_TO DO_.
1/ Decide whether each statement agrees with the excerpt on convertible notes below. Answer yes or no for each, and quote the words of the excerpt that decide it. (a) The Convertible Notes are included in the diluted earnings per share calculation using the if-converted method. (b) The principal amount of the Convertible Notes may be settled in shares of common stock. (c) The shares the company would receive from the Note Hedge counterparties upon settlement are counted in fully diluted shares.
2/ Carry on the excerpt on convertible notes below, starting after its last sentence.

_SELECTED EXCERPT_.
------------------------

Our 2027 and 2024 Notes, which for purposes of this discussion are also referred to as the "Convertible Notes", are included in the dilutive earnings per share
calculation using the if-converted method. Under the if-converted method, we must assume that conversion of convertible securities occurs at the beginning of the
reporting period. The Convertible Notes are convertible into cash up to the aggregate principal amount of the Convertible Notes to be converted and any remaining
obligation may be in cash, shares of the Company’s common stock or a combination thereof. As the principal amount must be paid in cash and only the conversion
spread is settled in shares, we only include the net number of incremental shares that would be issued upon conversion. We must calculate the number of shares of our
common stock issuable under the terms of the Convertible Notes based on the average market price of our common stock during the applicable reporting period and
include that number in the total diluted shares figure for the period.
At the time we issued the Convertible Notes, we entered into the 2027 Call Spread Transactions and 2024 Call Spread Transactions that together were
designed to have the economic effect of reducing the net number of shares that will be issued in the event of conversion of the Convertible Notes by, in effect,
increasing the conversion price of the Convertible Notes from our economic standpoint. However, under GAAP, since the impact of the 2027 Note Hedge Transactions
and 2024 Note Hedge Transactions (together, the "Note Hedge Transactions") is anti-dilutive, we exclude from the calculation of fully diluted shares the number of
shares of our common stock that we would receive from the counterparties to these agreements upon settlement.

------------------------

_RECORDED INFORMATION_.
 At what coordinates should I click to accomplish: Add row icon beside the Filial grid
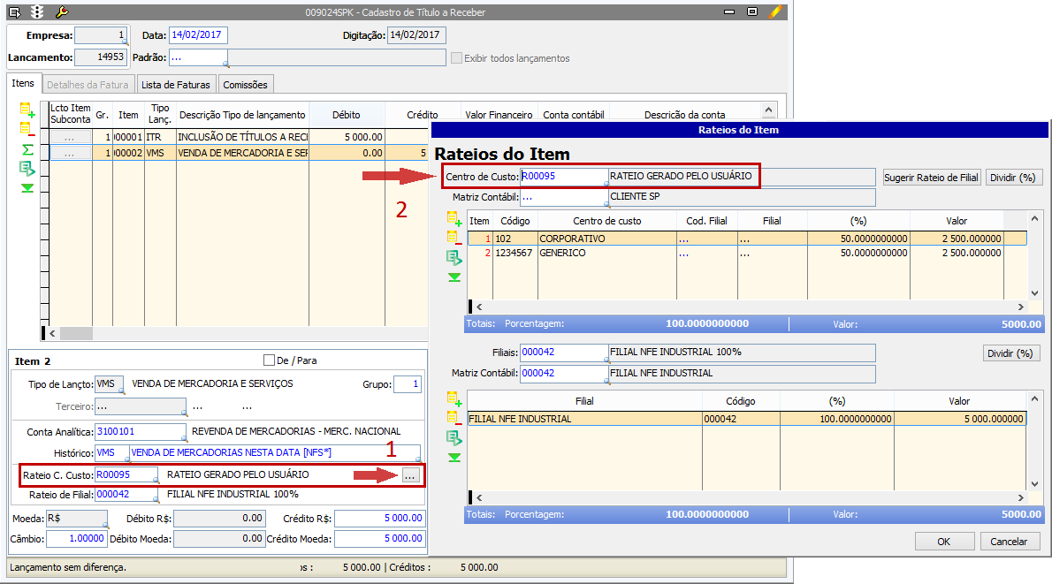pos(454,399)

------------------------

_OUTPUTS_.
1/
(a) Yes: "are included in the dilutive earnings per share calculation using the if-converted method."
(b) No: "the principal amount must be paid in cash and only the conversion spread is settled in shares."
(c) No: "we exclude from the calculation of fully diluted shares the number of shares of our common stock that we would receive from the counterparties to these agreements upon settlement."

2/
During periods in which the average market price of our common stock is above the applicable conversion price of the Convertible Notes ($77.49 per share
for the 2027 Notes and $81.29 per share for the 2024 Notes as of September 30, 2022) or above the strike price of the warrants ($106.37 per share for the 2027
Warrant Transactions and $109.43 per share for the 2024 Warrant Transactions as of September 30, 2022), the impact of conversion or exercise, as applicable, would
be dilutive and such dilutive effect is reflected in diluted earnings per share. As a result, in periods where the average market price of our common stock is above the
conversion price or strike price, as applicable, under the if-converted method, we calculate the number of shares issuable under the terms of the Convertible Notes and
the warrants based on the average market price of the stock during the period, and include that number in the total diluted shares outstanding for the period.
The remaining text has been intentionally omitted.